## Activity
Every entry is to be printed again precisely as given.

## Records supplied
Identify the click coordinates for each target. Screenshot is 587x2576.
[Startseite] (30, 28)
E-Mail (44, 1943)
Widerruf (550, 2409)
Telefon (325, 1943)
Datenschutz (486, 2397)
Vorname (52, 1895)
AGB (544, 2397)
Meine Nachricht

## Answer to the exercise
Identify the click coordinates for each target. Screenshot is 587x2576.
[Startseite] (30, 28)
E-Mail (44, 1943)
Widerruf (550, 2409)
Telefon (325, 1943)
Datenschutz (486, 2397)
Vorname (52, 1895)
AGB (544, 2397)
Meine Nachricht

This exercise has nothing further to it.